Hurrikan “Maria” verwüstet Puerto Rico – Kurs auf Bahamas

Der Hurrikan “Maria” hat in Puerto Rico große Schäden verursacht. Auf der gesamten Karibik-Insel fiel der Strom aus, Dächer wurden abgedeckt und Häuser überschwemmt. Der Gouverneur des US-Außengebiets verhängte eine nächtliche Ausgangssperre und rief zur Ruhe auf.

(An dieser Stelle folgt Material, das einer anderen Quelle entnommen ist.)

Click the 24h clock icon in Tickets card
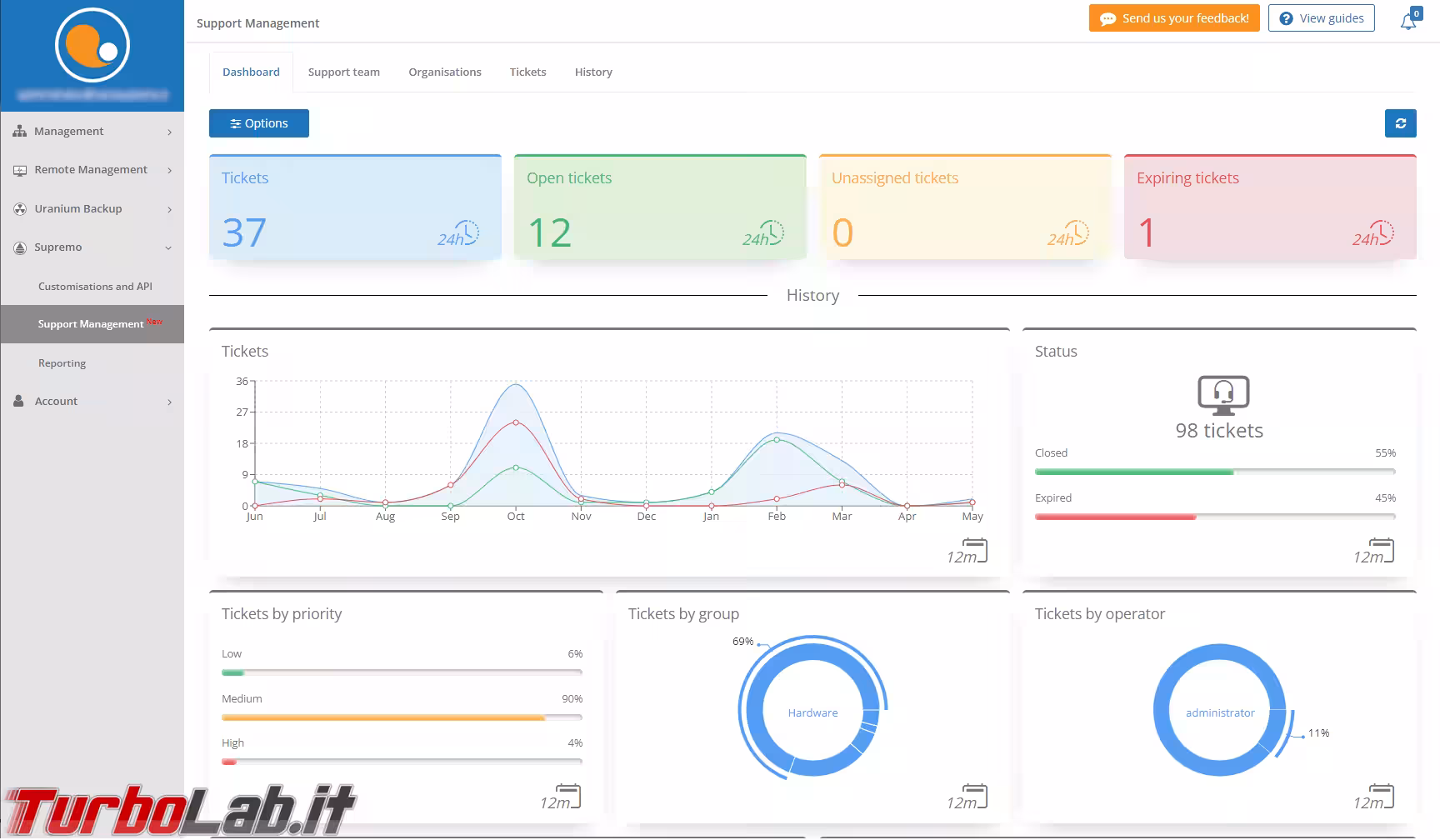 pyautogui.click(x=459, y=233)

“Maria” erreichte Windgeschwindigkeiten von bis zu 250 Stundenkilometern. Über der Insel schwächte sich der Hurrikan etwas ab. Das US-Hurrikan-Zentrum stufte ihn zunächst auf Stufe 3, dann auf Stufe 2 herab. Über dem Meer könnte “Maria” erneut an Geschwindigkeit gewinnen.

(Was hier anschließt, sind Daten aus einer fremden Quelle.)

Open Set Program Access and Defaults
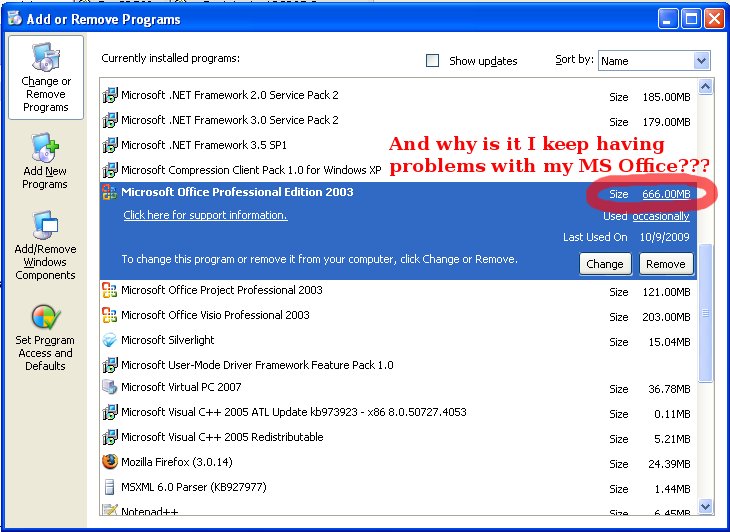 45,318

#HurricaneMaria over #PuertoRico today,video from jason kravarik. pic.twitter.com/beprD3rJOU— junaidi arbigani (@junai47) September 21, 2017

Zuvor war der Hurrikan über die Karibik-Inseln Dominica und Guadalupe hinweggezogen. Dort wurden insgesamt mindestens neun Menschen getötet.

Nach dem Durchzug über Puerto Rico könnte “Maria” Richtung Bahamas vorbei an der Dominikanischen Republik ziehen. Dort ordnete der Katastrophenschutz Evakuierungen an.